El rastro le llevó más allá de un desprendimiento de enormes peñascos, que recordaba que llamaban la morrena. Formaban una muralla parcial que protegía Cwn Cau, un pequeño valle en lo alto de la montaña, en cuyo corazón se hallaba Llyn Cau, un lago glacial. El rastro del ejército mecánico llegaba al borde del lago…
Y desaparecía.
Will se quedó mirando las aguas fías y claras. Durante el día, recordaba, esa vista era impresionante: Llyn Cau de un azul puro, rodeado de una masa verde, y el sol acariciando los afilados picos de Mynydd Pencoed, los acantilados que rodeaban el lago. Se sintió a un millón de kilómetros de Londres.

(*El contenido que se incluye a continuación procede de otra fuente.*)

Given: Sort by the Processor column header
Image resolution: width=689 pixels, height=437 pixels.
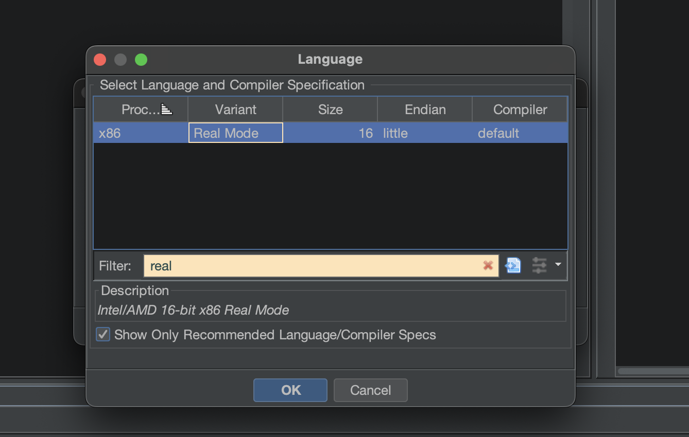Looking at the screenshot, I should [x=141, y=110].

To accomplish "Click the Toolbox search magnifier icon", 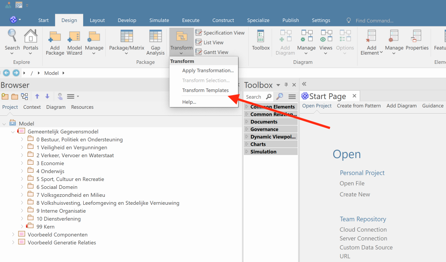I will click(269, 97).
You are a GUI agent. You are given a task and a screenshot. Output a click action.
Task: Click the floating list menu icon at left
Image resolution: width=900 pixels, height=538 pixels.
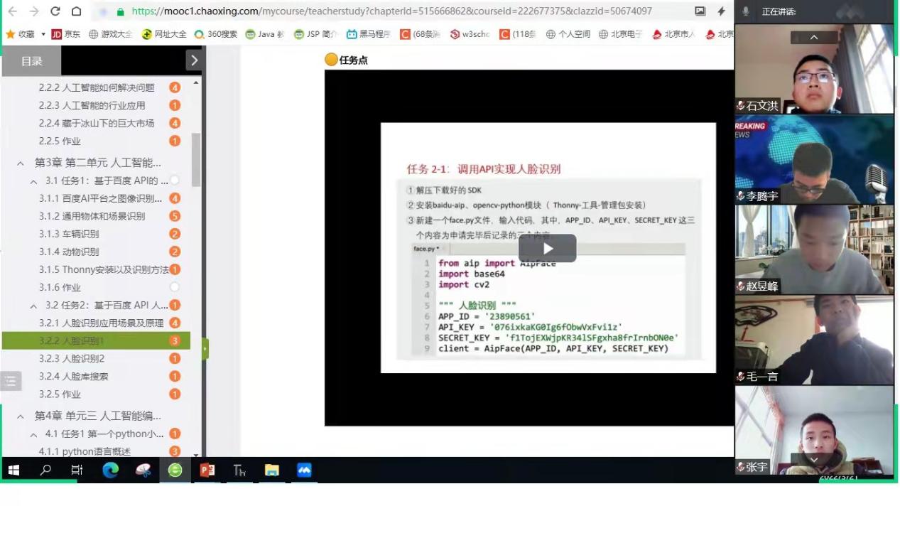click(x=11, y=381)
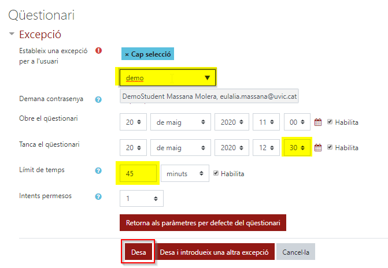388x268 pixels.
Task: Click help icon beside Intents permesos
Action: 98,196
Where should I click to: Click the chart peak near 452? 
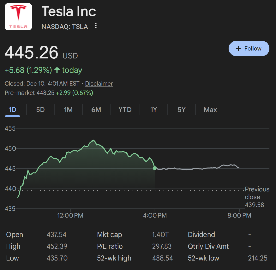[94, 140]
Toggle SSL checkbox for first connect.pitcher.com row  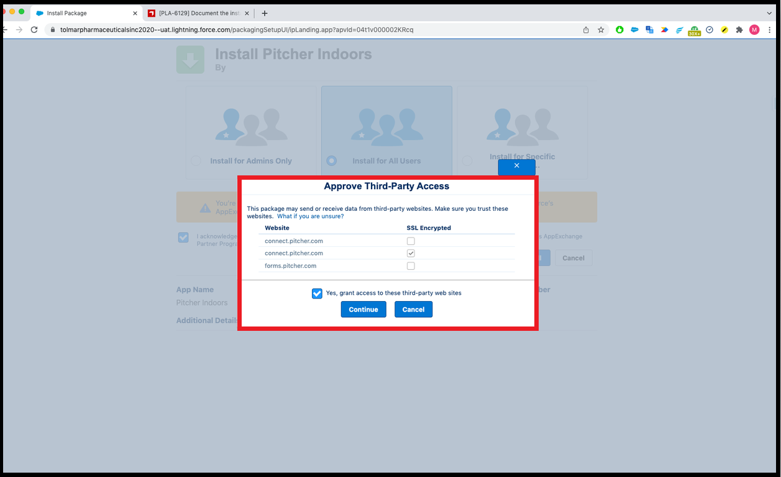[411, 241]
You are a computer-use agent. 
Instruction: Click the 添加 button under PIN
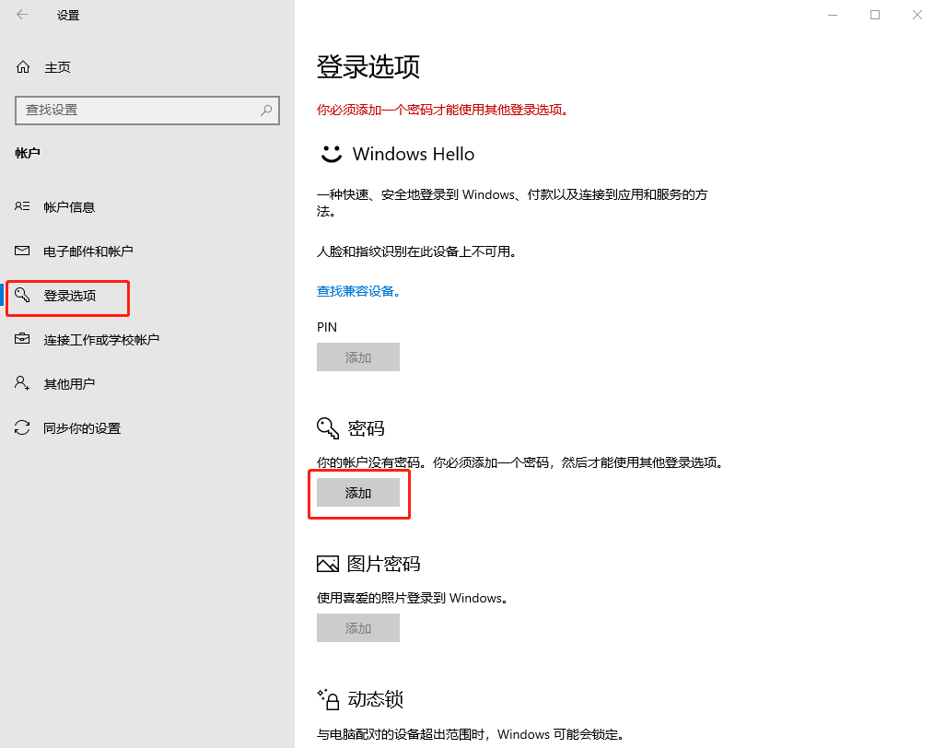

El reflejo de la luna le lanzaba su resplandor desde el agua. Suspiró. El agua rozaba suavemente la orilla del lago, pero no podía borrar las marcas del rastro de los autómatas. Era evidente de dónde habían salido. Volvió hacia atrás y le palmeó el cuello a Balios.
—Espérame aquí —le ordenó—. Y si no vuelvo, regresa solo al Instituto. Se alegrarán de volver a verte, viejo amigo.
El caballo relinchó con suavidad y le mordió la manga, pero Will sólo respiró largamente y se metió en el Llyn Cau. El frío líquido le lamió las botas y los pantalones, empapándolos para helarle la piel. Ahogó un grito ante la impresión.
—Otra vez mojado —dijo tristemente, y se lanzó al gélido lago. Éste pareció absorberlo, como arenas movedizas; casi ni tuvo tiempo de coger aire antes de que las heladas aguas lo arrastraran hacia la oscuridad.
Para: Charlotte Branwell
De: Cónsul Wayland
Señora Branwell:
Se le releva de su cargo como directora del Instituto. Podría hablarle de mi decepción, o de la mutua falta de fe que sentimos el uno por el otro. Pero las palabras, a la vista de una traición de tal magnitud como la que me ha brindado, son inútiles. A mi llegada a Londres mañana, espero que usted y su esposo ya hayan abandonado el Instituto y retirado sus pertenencias. El incumplimiento de esta petición se responderá con el castigo más severo permitido por la Ley.